To our knowledge, this is the first report of a RE-based method to improve the BGS protocol. This modified protocol is not related to techniques in which RE digestion is used to reveal and/or quantify DNA methylation-dependent sequence differences in PCR-amplified bisulfite-treated DNA [43] or with techniques in which methylation-dependent retention of preexisting sites, such as Bst UI (CGCG; following bisulfite-induced sequence conversion), are exploited to quantify DNA methylation at specific loci, such as in the combined bisulfite restriction analysis [4]. These techniques focus on specific CpG sites and are based on the assumption that conversion is complete. In contrast, the present protocol was designed to retain the fine resolution analysis capability of the original BGS protocol. It does so by digesting incompletely converted DNA molecules in the resulting mixed PCR population. Conversion efficiency is not assumed to be 100% but rather is measured directly for every sample.

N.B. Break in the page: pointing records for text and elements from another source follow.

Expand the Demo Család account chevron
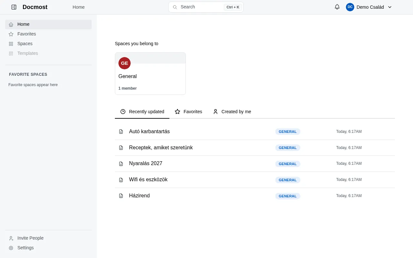 (390, 7)
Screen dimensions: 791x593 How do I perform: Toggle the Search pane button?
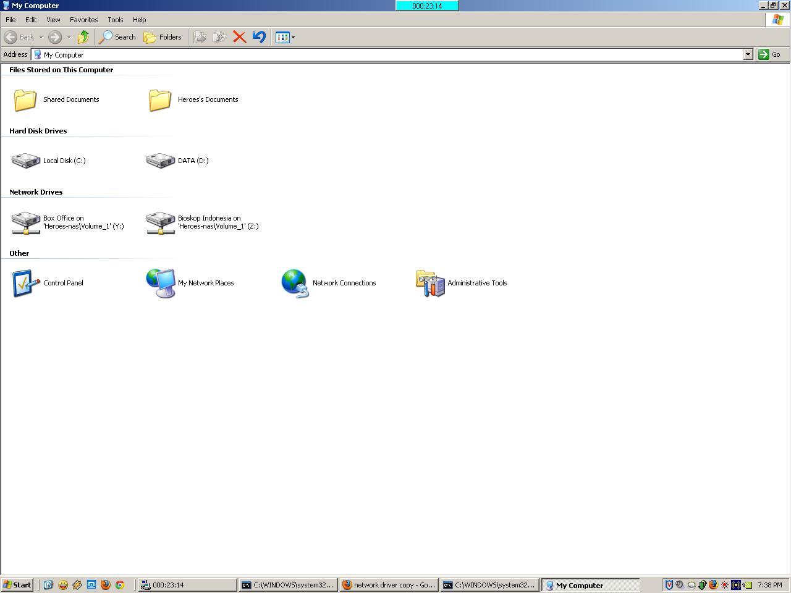[117, 37]
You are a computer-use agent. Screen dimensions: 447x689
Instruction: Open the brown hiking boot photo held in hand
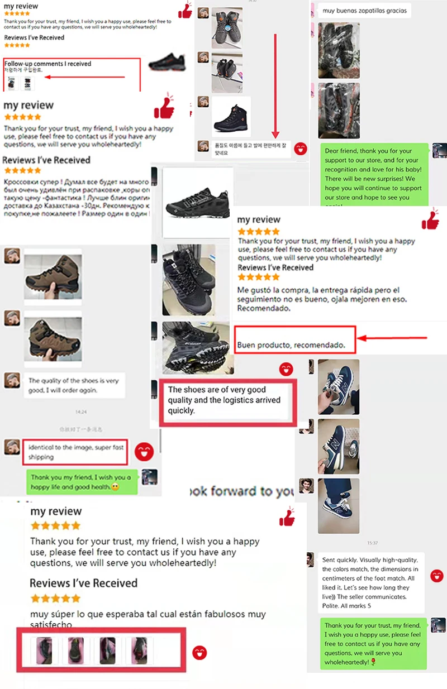pyautogui.click(x=53, y=276)
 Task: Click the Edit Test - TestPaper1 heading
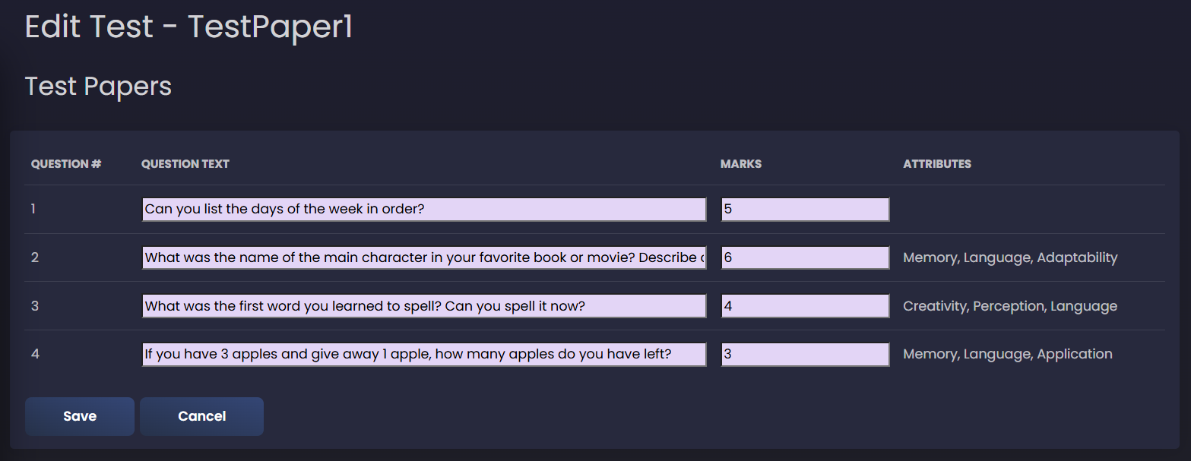(x=188, y=27)
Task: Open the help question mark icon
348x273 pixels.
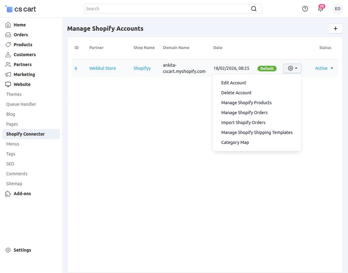Action: point(305,9)
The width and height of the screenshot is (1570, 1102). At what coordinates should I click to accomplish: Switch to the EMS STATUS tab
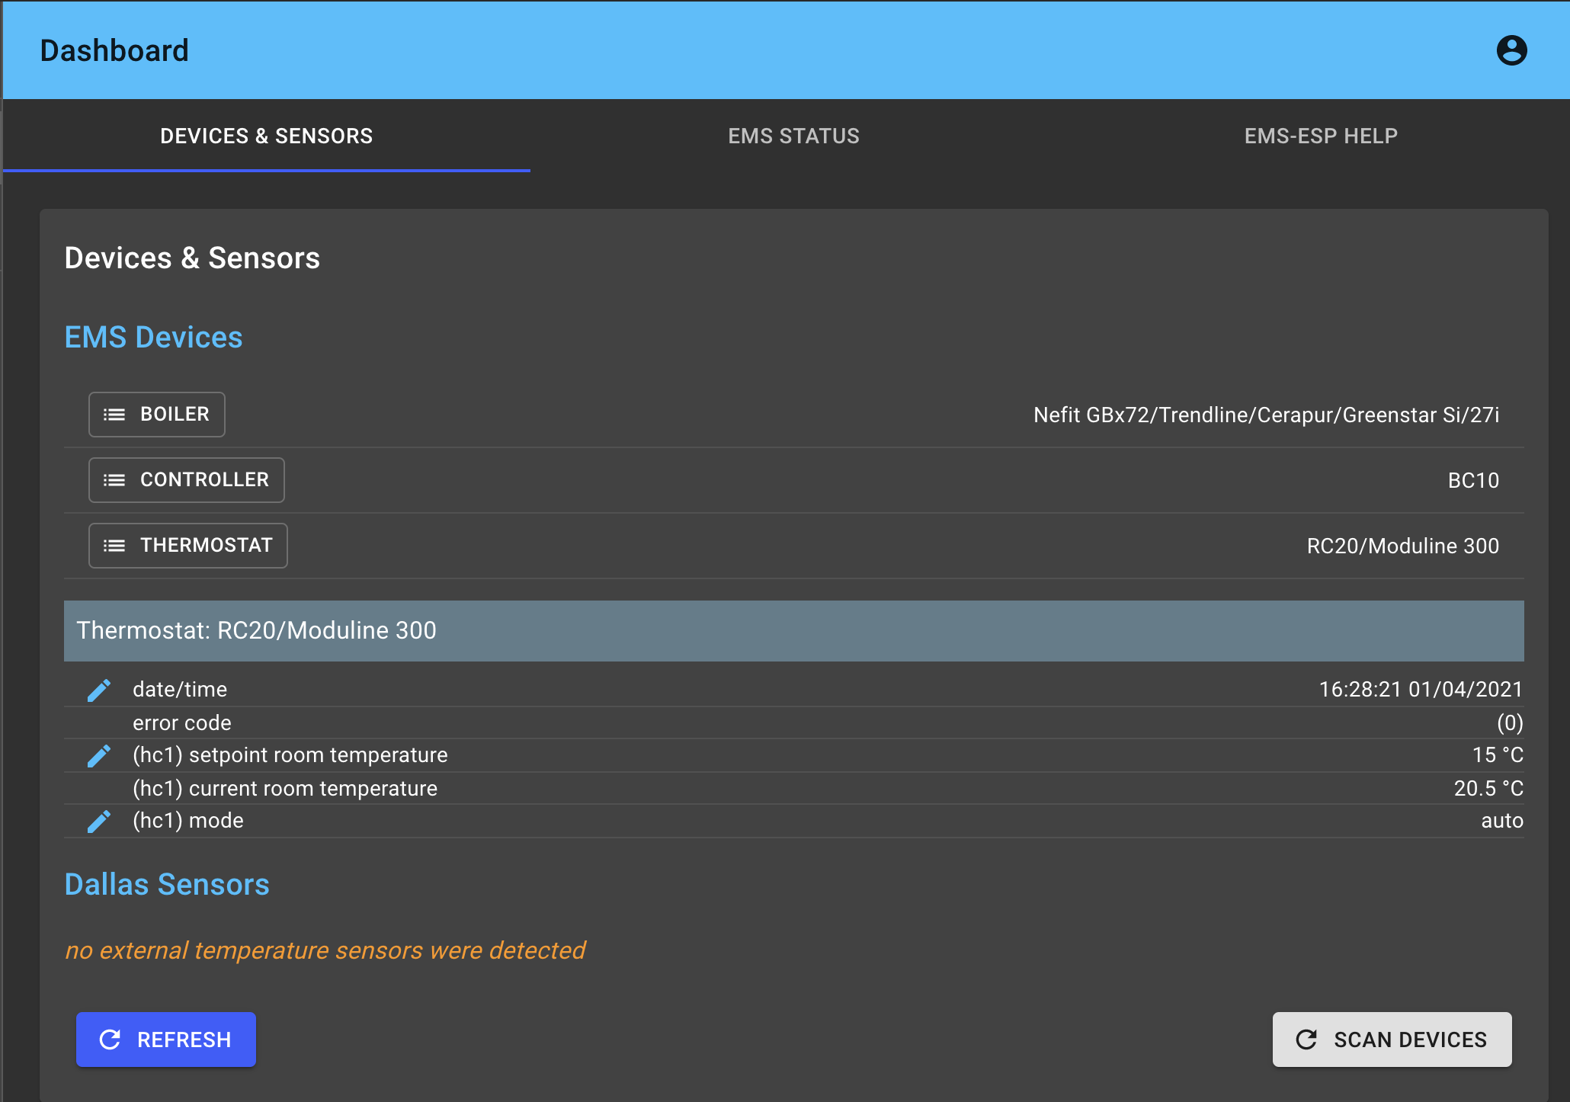[x=794, y=136]
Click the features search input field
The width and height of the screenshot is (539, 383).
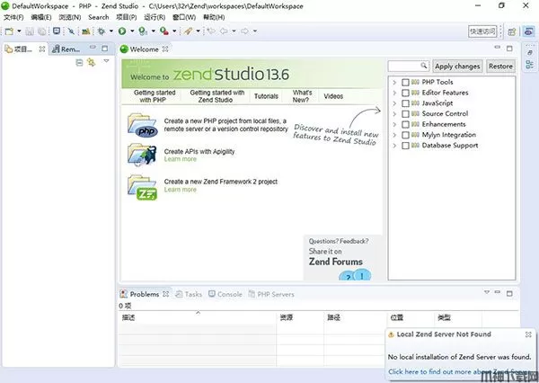click(408, 66)
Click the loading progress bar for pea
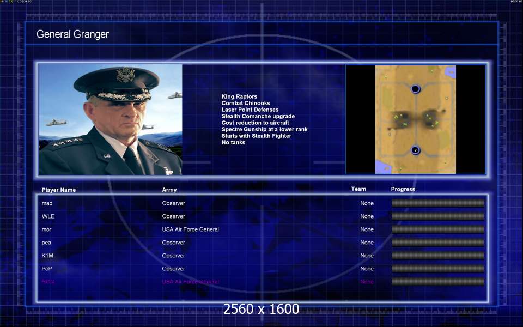The height and width of the screenshot is (327, 523). (437, 243)
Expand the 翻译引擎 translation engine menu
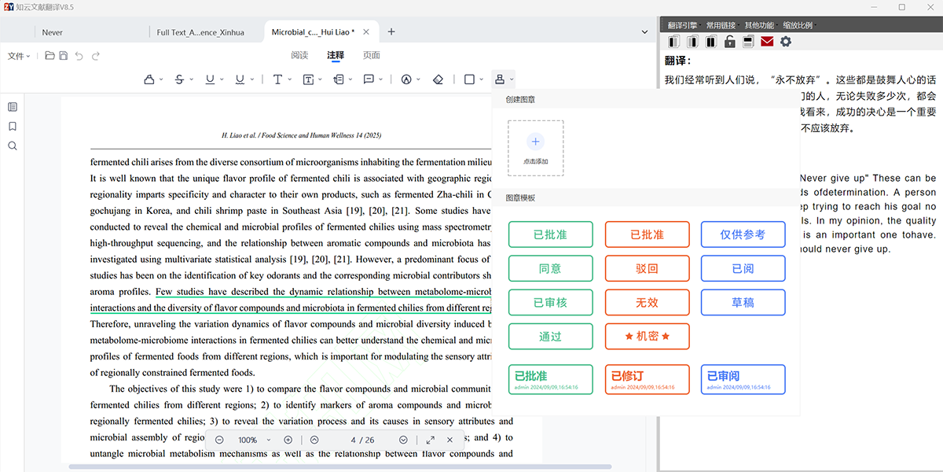 coord(682,25)
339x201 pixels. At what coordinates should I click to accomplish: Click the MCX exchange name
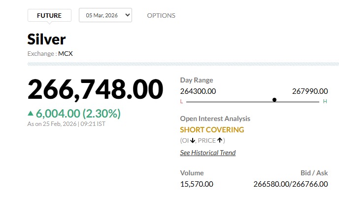[x=66, y=53]
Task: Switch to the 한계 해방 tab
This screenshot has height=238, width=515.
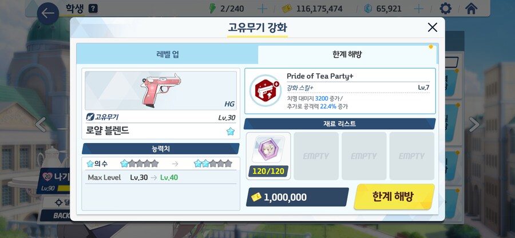Action: [347, 54]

We hope that studies requiring fine resolution methylation analyses, such as those investigating the various allelic populations within a cell sample and those in which BGS-associated degradation and inefficient conversion impede research progress, will benefit from using this modified protocol, especially given the growing need for protocols capable of interrogating the methylation status at the nucleotide level (e.g., allele-specific methylation) and the growing interest in protocols providing internal quality control parameters. The guidelines for selecting REs are straightforward and may be used for the methylation analysis of any gene. This method requires the addition of only one step, MRED, to the original protocol, adding only 4 h to the 3-day BGS process. While RE selection may be time consuming for some sequences, the same combination of RE may be used for all subsequent sequencings.